Dataset extract
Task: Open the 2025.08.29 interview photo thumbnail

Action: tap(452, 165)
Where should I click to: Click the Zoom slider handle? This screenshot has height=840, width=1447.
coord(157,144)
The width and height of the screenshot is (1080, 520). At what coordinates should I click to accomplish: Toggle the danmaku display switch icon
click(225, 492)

* * *

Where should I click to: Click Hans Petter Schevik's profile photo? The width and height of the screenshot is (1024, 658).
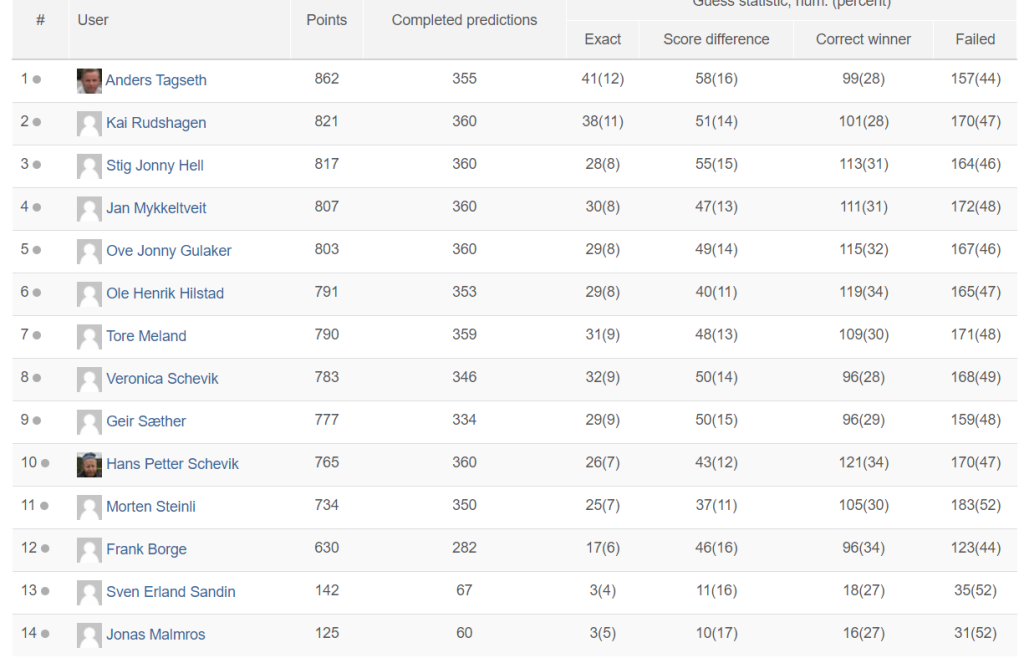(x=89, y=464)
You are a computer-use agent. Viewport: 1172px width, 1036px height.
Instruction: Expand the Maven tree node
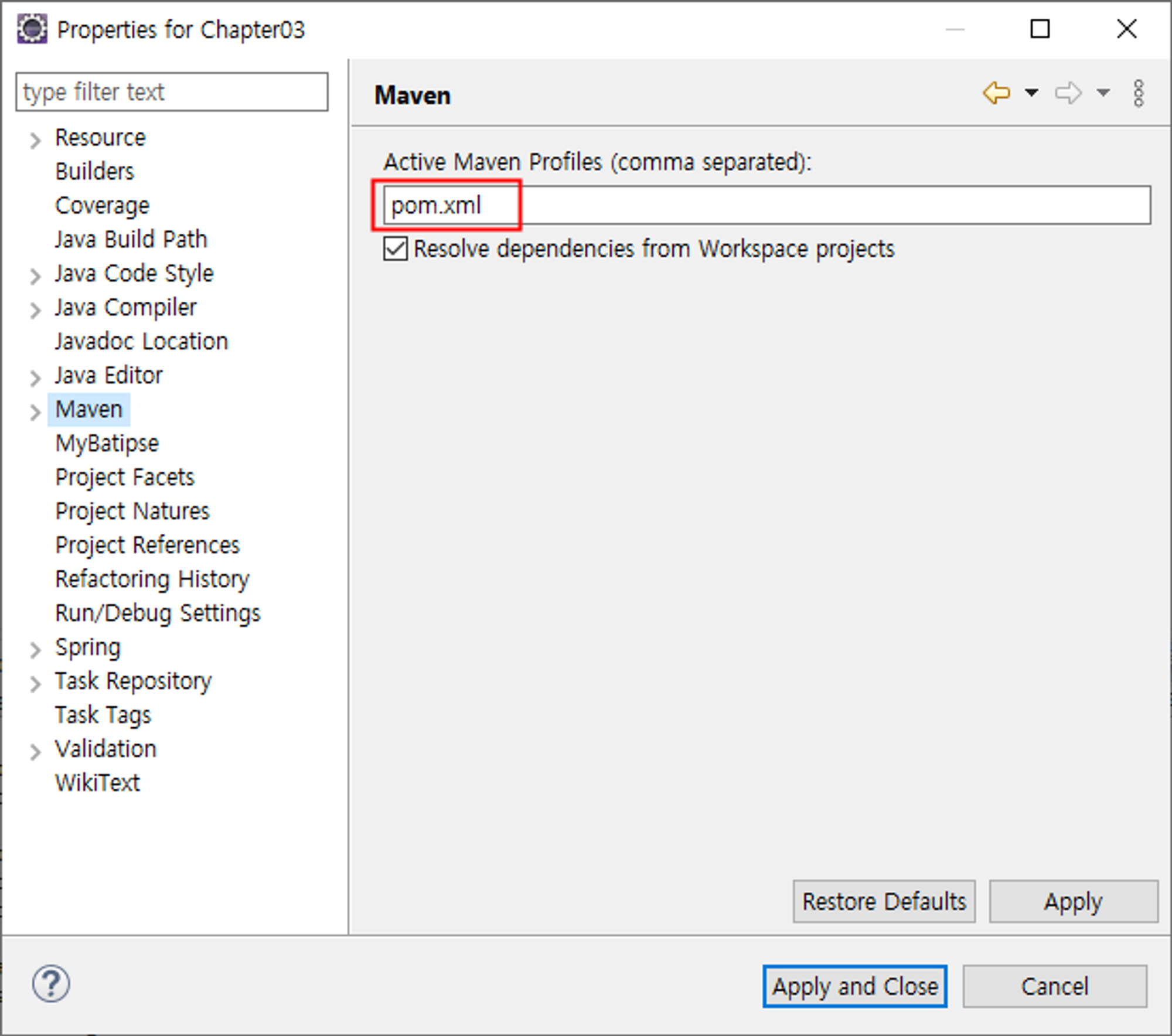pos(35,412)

...

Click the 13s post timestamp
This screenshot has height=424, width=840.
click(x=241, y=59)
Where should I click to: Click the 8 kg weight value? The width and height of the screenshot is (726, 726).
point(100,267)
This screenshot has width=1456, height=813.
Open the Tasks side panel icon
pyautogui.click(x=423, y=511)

Given task
Begin at the line that has "Task: Open the" and stop after the line that has "click(225, 492)". Write those lines of the material out again with "screenshot" changed to "image" and nothing else altered.

Answer
Task: Open the 2025.08.29 interview photo thumbnail

Action: tap(452, 165)
Where should I click to: Click the Zoom slider handle? This image has height=840, width=1447.
coord(157,144)
The width and height of the image is (1080, 520). At what coordinates should I click to accomplish: Toggle the danmaku display switch icon
click(225, 492)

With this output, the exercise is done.